━━━━━ Records for the task
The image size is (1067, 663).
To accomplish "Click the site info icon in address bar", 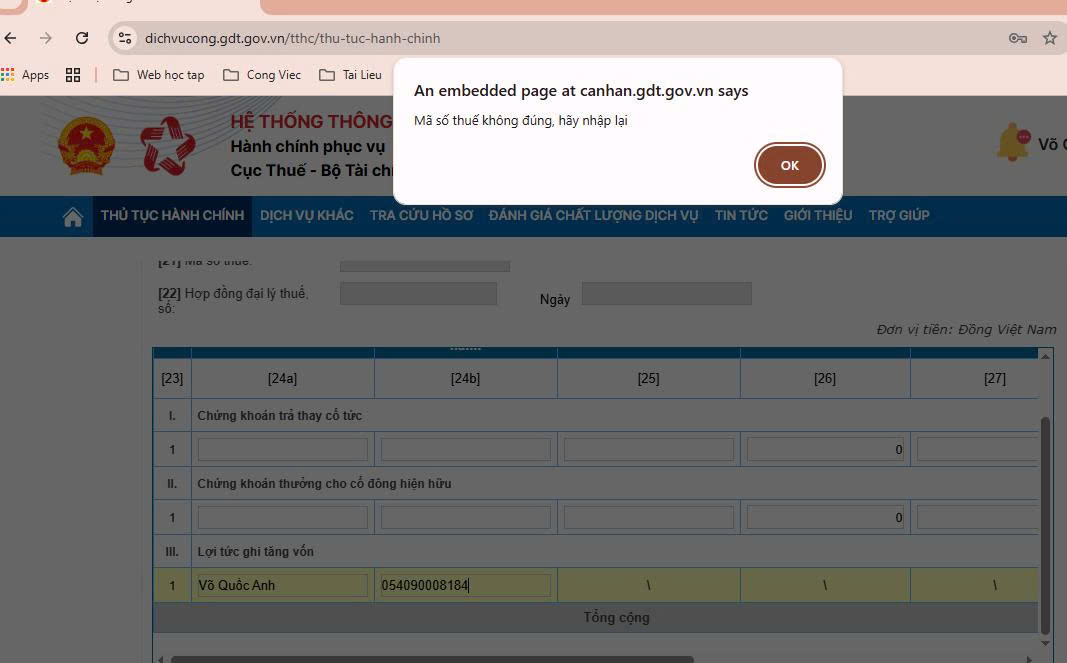I will point(124,38).
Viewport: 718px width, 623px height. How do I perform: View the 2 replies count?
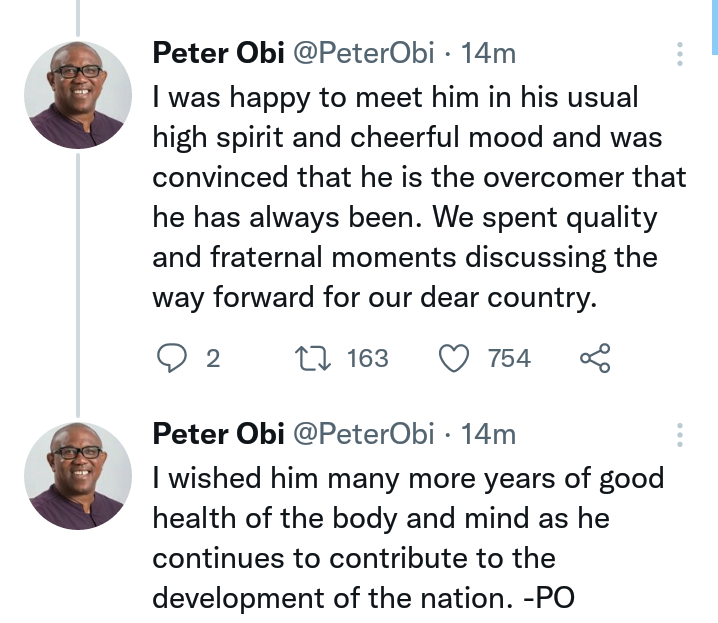[x=213, y=358]
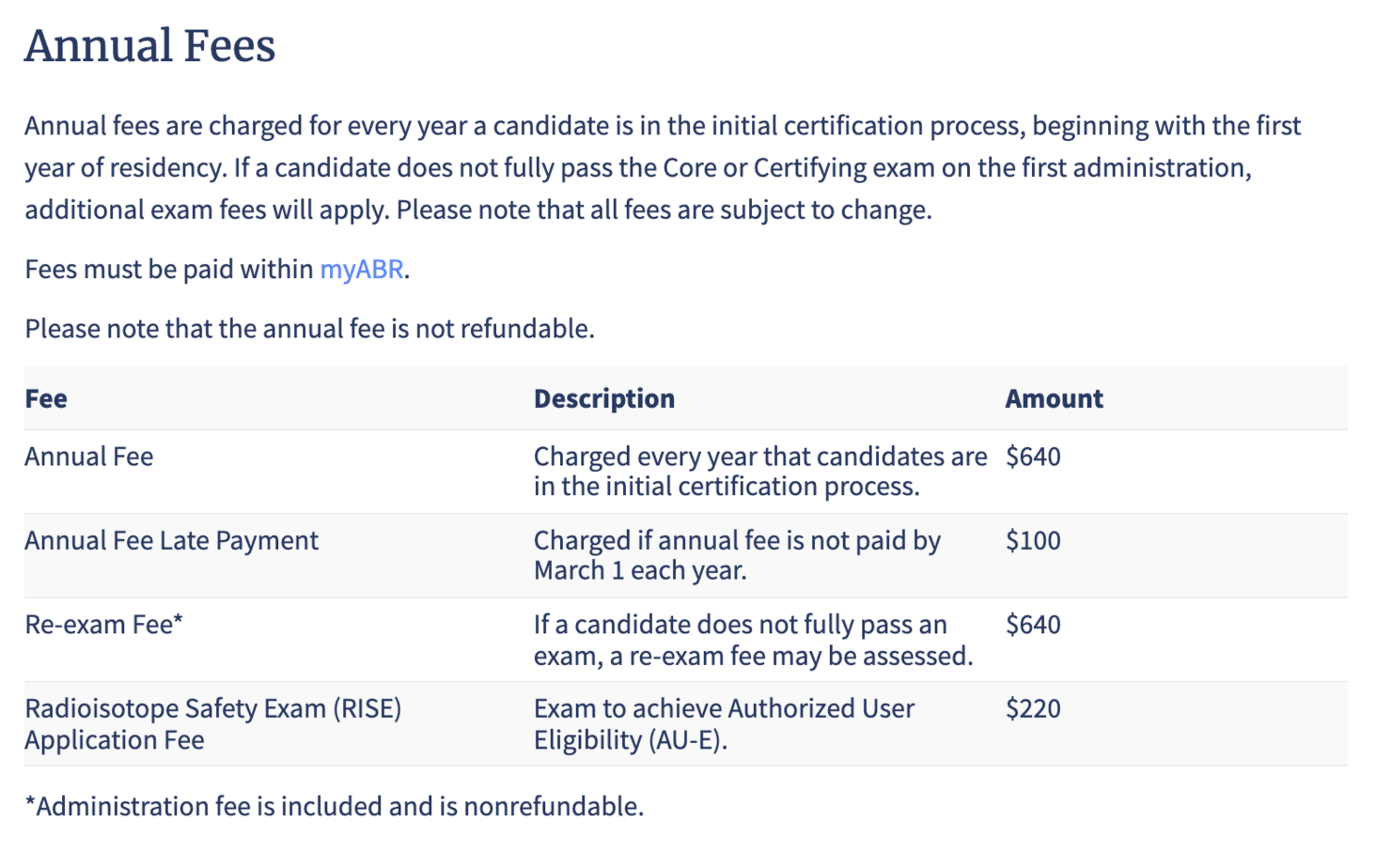Select the Annual Fee Late Payment label
The width and height of the screenshot is (1376, 868).
click(171, 541)
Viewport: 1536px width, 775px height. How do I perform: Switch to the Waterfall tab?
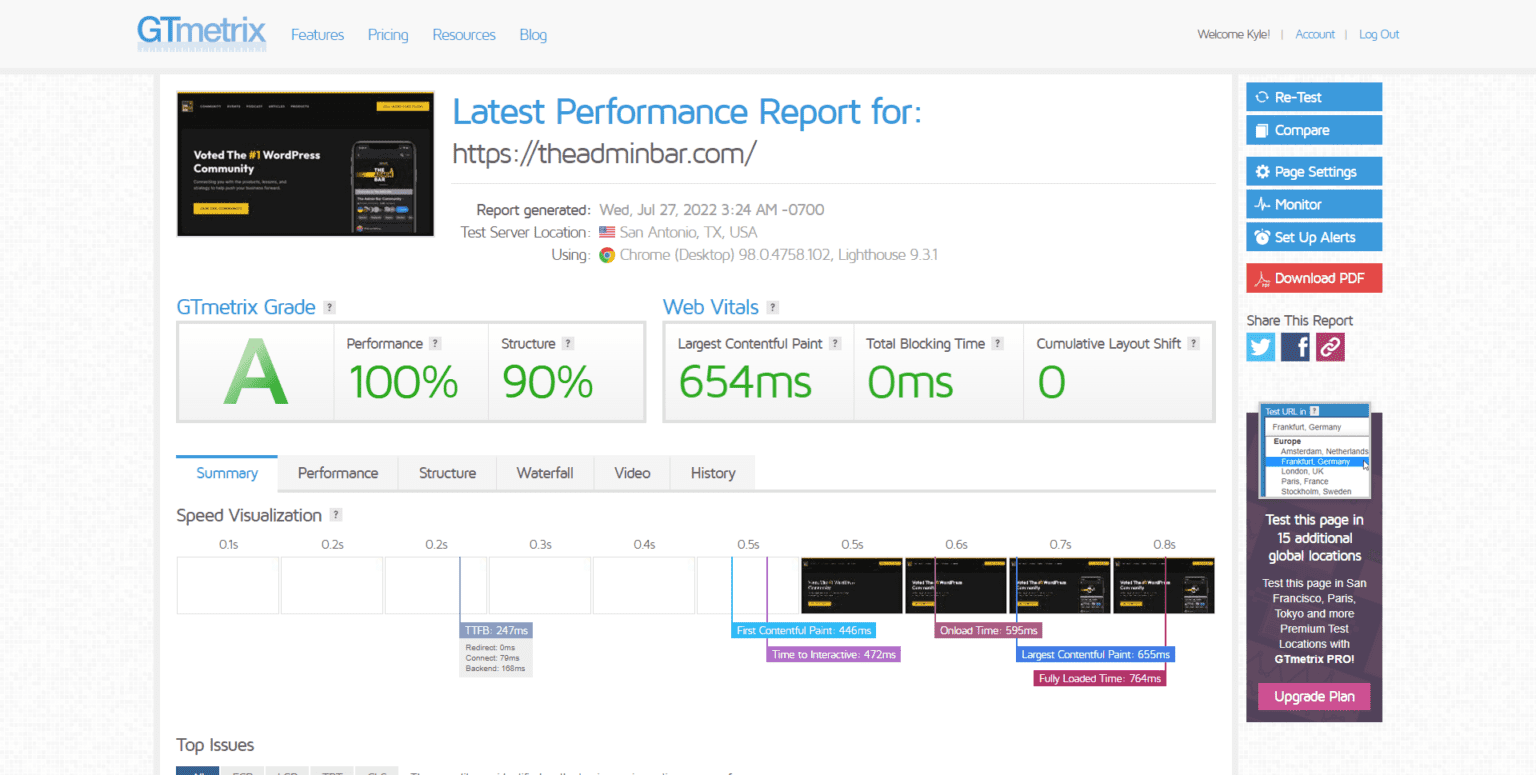pos(545,472)
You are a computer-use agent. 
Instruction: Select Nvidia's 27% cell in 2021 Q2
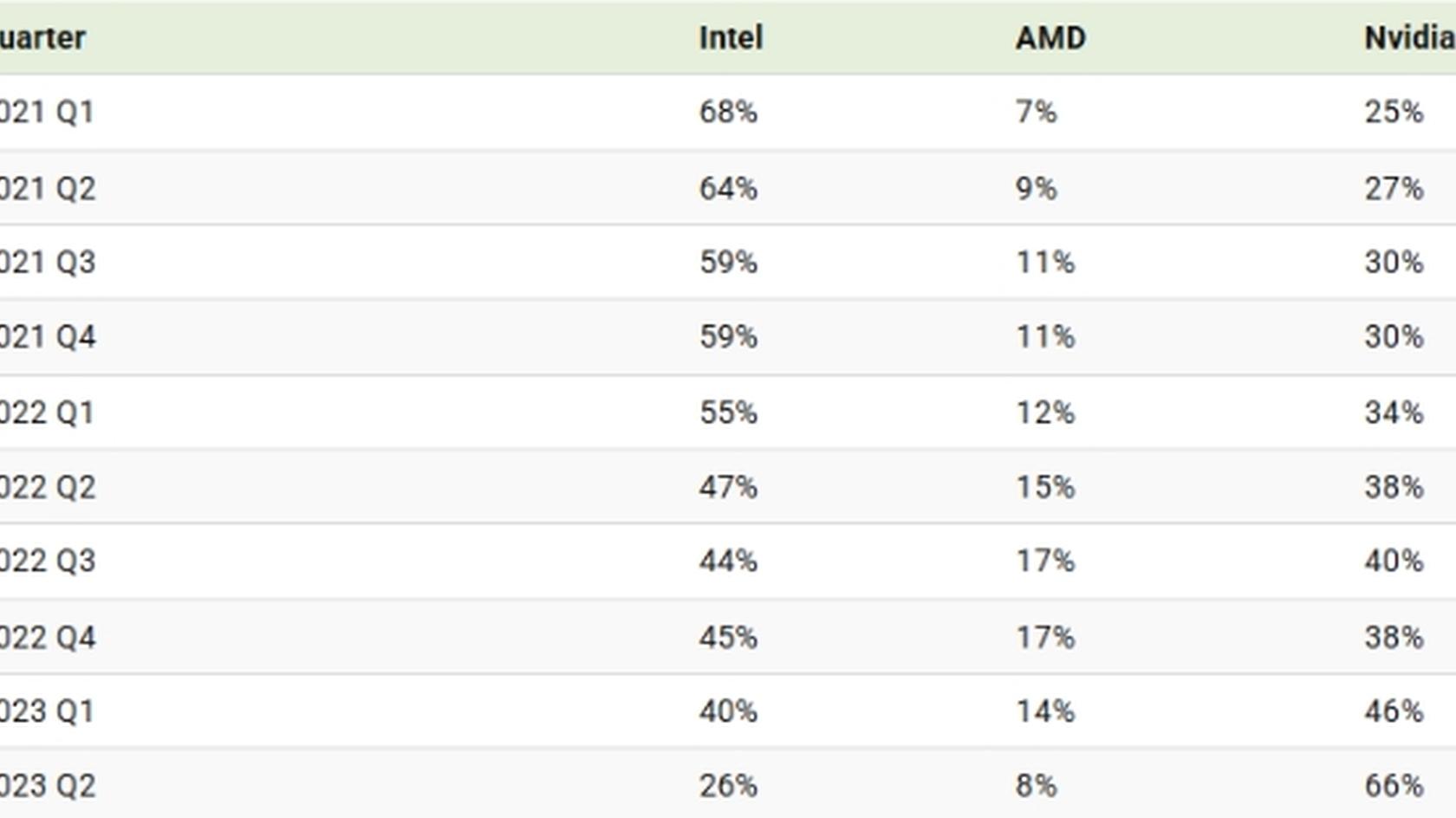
━━━━━━━━━━
**Problem statement**
Although pictures appear among the records above, write out exactly only the lines from the one that has "Viewport: 718px width, 623px" through the one that has "You are a computer-use agent.", and leave the pictures out.

**Solution to the problem**
Viewport: 718px width, 623px height. How do I perform: View the 2 replies count?
[x=213, y=358]
Select the Annual Fee Late Payment label
The width and height of the screenshot is (1376, 868).
click(171, 541)
Viewport: 1536px width, 775px height. How do I perform: Switch to the Waterfall tab?
pos(545,472)
You are a computer-use agent. 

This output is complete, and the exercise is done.